En dépit du caractère laïc de l’Etat malien, le leadership politico-religieux musulman, porté par l’imam Mahmoud Dicko, est une problématique qui perturbe la donne institutionnelle.
L’ancien président du Haut conseil islamique du Mali (HCIM) l’imam Mahmoud Dicko se veut « défenseur du peuple », tout en apparaissant comme réelle menace à la stabilité du pays. C’est au point que les observateurs les plus avertis voient en ce leader religieux un épouvantail et un véritable chiffon rouge à la quiétude des institutions de la République.
« Comment résoudre l’équation Dicko ?» Cette interrogation émise la semaine dernière dans une haute sphère de l’Etat traduit une préoccupation non-négligeable chez les dirigeants.
En effet, à travers sa récente sortie, le jeudi dernier, qualifiant les gouvernants « d’arrogants », l’imam de Badalabougou s’est à nouveau invité au-devant de la scène publique nationale.

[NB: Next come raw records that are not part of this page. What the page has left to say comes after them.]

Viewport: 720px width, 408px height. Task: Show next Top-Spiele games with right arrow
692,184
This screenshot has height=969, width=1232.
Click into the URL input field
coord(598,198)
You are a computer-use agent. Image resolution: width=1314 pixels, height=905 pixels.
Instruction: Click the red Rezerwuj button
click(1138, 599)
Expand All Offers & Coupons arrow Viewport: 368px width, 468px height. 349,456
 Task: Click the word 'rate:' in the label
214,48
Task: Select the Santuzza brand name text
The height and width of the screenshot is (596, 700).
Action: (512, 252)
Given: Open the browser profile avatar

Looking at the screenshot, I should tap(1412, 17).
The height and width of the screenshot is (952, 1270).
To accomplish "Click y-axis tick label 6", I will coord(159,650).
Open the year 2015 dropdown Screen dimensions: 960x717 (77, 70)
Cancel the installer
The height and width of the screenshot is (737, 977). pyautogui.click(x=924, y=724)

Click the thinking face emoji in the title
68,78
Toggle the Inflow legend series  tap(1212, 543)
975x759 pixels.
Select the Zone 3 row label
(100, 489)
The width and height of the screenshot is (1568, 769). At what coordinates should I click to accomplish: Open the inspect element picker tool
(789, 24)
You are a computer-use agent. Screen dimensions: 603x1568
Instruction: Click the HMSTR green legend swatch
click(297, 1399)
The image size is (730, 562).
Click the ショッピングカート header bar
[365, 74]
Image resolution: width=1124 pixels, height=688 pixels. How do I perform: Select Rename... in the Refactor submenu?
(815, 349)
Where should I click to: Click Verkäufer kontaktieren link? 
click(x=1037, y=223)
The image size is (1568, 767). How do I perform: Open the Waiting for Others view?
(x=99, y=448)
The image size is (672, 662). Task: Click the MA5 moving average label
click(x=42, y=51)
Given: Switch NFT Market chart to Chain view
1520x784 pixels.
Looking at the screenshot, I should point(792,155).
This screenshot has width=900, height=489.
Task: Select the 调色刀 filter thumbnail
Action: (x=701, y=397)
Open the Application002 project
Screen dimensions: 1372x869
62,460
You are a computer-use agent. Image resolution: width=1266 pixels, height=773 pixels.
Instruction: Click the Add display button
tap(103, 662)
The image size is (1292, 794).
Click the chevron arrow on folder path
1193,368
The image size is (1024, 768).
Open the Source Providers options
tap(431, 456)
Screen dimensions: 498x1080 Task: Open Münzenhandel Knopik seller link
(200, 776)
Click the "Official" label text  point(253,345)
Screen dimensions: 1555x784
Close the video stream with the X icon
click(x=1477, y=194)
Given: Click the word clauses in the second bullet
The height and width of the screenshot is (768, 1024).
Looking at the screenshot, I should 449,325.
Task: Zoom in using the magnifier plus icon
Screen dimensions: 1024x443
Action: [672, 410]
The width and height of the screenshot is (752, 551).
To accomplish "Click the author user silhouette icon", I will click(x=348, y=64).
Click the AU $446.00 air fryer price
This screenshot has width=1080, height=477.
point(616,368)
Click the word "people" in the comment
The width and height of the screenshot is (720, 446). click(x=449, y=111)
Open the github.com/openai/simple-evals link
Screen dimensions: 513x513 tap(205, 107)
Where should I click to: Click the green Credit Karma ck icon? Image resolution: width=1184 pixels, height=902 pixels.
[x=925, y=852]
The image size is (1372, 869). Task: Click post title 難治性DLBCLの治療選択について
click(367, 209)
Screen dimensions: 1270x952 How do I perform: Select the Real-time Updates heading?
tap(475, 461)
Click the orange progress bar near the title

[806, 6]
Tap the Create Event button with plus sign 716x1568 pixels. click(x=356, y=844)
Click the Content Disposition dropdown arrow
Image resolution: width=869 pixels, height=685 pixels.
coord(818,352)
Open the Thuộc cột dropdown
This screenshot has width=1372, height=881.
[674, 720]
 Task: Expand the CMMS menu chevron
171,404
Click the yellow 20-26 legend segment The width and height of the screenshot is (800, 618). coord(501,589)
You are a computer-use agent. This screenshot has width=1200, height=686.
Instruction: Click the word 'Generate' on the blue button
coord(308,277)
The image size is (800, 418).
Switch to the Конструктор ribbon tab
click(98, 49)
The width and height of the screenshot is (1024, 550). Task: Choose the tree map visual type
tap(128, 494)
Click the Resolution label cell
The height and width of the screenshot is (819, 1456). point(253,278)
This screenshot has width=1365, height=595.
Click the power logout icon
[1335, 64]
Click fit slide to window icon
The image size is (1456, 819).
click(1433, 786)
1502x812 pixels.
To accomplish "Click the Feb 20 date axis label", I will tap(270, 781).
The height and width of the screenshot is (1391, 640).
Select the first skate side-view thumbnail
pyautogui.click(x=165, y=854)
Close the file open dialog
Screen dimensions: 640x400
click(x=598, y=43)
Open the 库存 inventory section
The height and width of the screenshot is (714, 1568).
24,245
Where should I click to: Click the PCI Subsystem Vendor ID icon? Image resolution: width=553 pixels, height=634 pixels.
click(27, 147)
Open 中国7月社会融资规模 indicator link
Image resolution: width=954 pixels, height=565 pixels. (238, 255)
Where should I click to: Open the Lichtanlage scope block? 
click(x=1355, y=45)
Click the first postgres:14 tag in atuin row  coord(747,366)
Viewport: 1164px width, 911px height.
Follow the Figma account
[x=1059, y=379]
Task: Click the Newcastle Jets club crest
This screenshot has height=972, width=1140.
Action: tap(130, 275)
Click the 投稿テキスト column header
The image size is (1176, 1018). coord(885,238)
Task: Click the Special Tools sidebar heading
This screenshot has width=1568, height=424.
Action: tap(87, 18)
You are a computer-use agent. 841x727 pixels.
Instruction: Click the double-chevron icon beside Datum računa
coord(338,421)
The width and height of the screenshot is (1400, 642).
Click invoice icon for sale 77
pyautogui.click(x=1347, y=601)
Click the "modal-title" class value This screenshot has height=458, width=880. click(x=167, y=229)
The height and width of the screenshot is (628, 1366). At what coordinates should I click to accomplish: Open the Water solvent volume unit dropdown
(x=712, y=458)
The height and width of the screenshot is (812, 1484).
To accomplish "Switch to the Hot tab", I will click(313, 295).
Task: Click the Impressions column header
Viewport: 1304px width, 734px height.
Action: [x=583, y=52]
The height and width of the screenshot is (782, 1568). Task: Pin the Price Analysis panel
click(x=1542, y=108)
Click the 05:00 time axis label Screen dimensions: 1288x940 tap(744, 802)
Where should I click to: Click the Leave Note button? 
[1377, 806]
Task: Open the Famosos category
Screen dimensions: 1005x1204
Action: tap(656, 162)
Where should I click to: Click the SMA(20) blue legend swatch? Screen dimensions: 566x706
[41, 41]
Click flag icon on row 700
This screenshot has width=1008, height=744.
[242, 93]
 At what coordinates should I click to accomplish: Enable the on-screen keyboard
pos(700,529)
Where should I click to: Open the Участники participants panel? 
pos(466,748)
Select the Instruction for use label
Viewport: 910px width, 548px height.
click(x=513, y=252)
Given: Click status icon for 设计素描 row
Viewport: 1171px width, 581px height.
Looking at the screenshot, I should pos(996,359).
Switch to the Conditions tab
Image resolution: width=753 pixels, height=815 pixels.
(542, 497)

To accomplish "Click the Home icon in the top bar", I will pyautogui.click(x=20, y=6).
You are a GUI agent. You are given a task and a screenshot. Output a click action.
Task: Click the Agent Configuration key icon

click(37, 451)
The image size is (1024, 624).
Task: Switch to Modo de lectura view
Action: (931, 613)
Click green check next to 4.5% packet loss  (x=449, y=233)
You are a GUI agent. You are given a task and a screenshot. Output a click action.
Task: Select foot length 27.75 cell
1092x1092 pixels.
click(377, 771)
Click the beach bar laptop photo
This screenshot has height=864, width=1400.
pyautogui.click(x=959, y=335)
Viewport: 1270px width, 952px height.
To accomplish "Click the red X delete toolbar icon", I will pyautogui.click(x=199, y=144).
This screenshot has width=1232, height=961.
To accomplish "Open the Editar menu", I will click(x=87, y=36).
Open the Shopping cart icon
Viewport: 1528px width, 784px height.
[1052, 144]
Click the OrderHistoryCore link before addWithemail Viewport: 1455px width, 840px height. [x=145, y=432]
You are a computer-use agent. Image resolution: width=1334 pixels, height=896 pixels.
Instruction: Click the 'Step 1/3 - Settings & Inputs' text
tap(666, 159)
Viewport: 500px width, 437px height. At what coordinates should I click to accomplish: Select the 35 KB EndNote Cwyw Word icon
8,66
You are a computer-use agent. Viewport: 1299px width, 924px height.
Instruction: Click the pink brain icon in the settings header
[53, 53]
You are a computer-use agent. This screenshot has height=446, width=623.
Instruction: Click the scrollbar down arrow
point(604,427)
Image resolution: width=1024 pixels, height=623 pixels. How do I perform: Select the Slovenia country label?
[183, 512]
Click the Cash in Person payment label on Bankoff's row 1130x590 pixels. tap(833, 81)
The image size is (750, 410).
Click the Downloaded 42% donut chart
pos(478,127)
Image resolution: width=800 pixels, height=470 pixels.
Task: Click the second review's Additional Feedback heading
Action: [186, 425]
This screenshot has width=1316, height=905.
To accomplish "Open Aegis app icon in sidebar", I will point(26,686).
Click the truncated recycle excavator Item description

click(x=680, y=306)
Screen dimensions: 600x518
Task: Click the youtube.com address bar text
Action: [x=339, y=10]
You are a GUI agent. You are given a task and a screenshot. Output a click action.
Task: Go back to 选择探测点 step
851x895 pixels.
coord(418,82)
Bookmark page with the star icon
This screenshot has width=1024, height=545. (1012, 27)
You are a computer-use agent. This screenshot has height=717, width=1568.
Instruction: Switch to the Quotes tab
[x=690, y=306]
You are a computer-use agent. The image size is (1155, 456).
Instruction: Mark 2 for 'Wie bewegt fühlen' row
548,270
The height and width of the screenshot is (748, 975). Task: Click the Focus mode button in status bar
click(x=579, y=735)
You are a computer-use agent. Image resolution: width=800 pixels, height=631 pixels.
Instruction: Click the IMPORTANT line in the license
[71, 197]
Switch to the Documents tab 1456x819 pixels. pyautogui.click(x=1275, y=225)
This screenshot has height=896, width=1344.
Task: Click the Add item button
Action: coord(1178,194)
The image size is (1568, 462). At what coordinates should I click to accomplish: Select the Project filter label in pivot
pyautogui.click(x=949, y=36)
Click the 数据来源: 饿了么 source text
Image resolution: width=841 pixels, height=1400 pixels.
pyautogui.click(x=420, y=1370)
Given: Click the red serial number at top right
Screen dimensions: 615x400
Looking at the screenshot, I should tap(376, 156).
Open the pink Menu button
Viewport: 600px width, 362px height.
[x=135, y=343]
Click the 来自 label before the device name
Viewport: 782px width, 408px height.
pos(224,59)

Pour ce leader islamiste, le gouvernement de Transition fait souffrir le peuple à travers les sanctions qu’il a suscitées par sa volonté de prolonger la transition. Et Mahmoud Dicko de tacler le Premier ministre, Dr Choguel Kokalla Maïga, sans le nommer, alors que ce dernier a été l’un de ses alliés sûrs du mouvement M5-RFP, qui a fait renverser le régime de feu le président IBK.
Or, après le parachèvement du renversement d’IBK, l’imam avait annoncé retourner à la mosquée. Ce fut un simple effet d’annonce, puisque l’ancienne autorité morale ne se fait pas prier pour publier, quelques mois plus tôt, un mémorandum critique sur la gestion du pays. Alors qu’avant la phase dite de la rectification de la transition, le guide religieux, qui n’a jamais caché son penchant pour un islamisme modéré, avait déjà vertement critiqué la gestion du pays par le président Bah N’Daw et son Premier ministre Moctar Ouane.
On note donc que l’imam apparait comme un véritable démolisseur des institutions de l’Etat, dans la mesure où il s’était illustré dans la fronde contre feu le Premier ministre Soumeylou Boubèye Maïga. Ce qui avait conduit à la démission de ce dernier, remplacé par Dr Boubou Cissé avec les bénédictions de ce religieux qui ne mâche pas ses mots.
Toutes péripéties conduisent les uns et les autres à se demander si l’ancien dirigeant du HCIM n’est pas finalement une menace à la stabilité du Mali. Surtout que l’homme a contribué à hisser des dirigeants au pouvoir avant de leur tourner le dos et contribuer et leur chute. Ce fut de IBK, dont il s’est auréolé du titre d’ « ami et frère » en 2013, pour aider à son plébiscite au palais présidentiel de Koulouba.
Et, avant IBK, l’imam IBK avait des entrées faciles au palais présidentiel sous feu le président ATT, dont il assumait certaines officieuses, comme pour IBK… Sans omettre de signaler que le leader religieux a été le pourfendeur du Code des personnes et de la famille qu’ATT avait fait voter par l’Assemblée Nationale, avant de devoir renvoyer le texte en seconde lecture… Tandis que sous IBK, M Dicko s’empressera de fustiger le projet gouvernemental « d’éducation à la sexualité ». L’homme avait été convoqué en justice, mais une impressionnante mobilisation de ses partisans avait fait avorter la procédure judiciaire…La question alors de savoir jusqu’où peut aller l’imam Dicko dans ses diatribes à l’encontre du pouvoir.
Comme on le voit, le prêcheur principal de la mosquée de Badalabougou s’est autoproclamé « défenseur du peuple malien », mais il hésite à embrasser une carrière politique clairement définie. Il semble se contenter de jouer un rôle de trouble-fête ou d’empêcheur de tourner en rond des plus hautes autorités du pays. Et cette posture n’est pas sans déranger les princes du jour, qui, visiblement cherchent une solution à… cette menace non négligeable.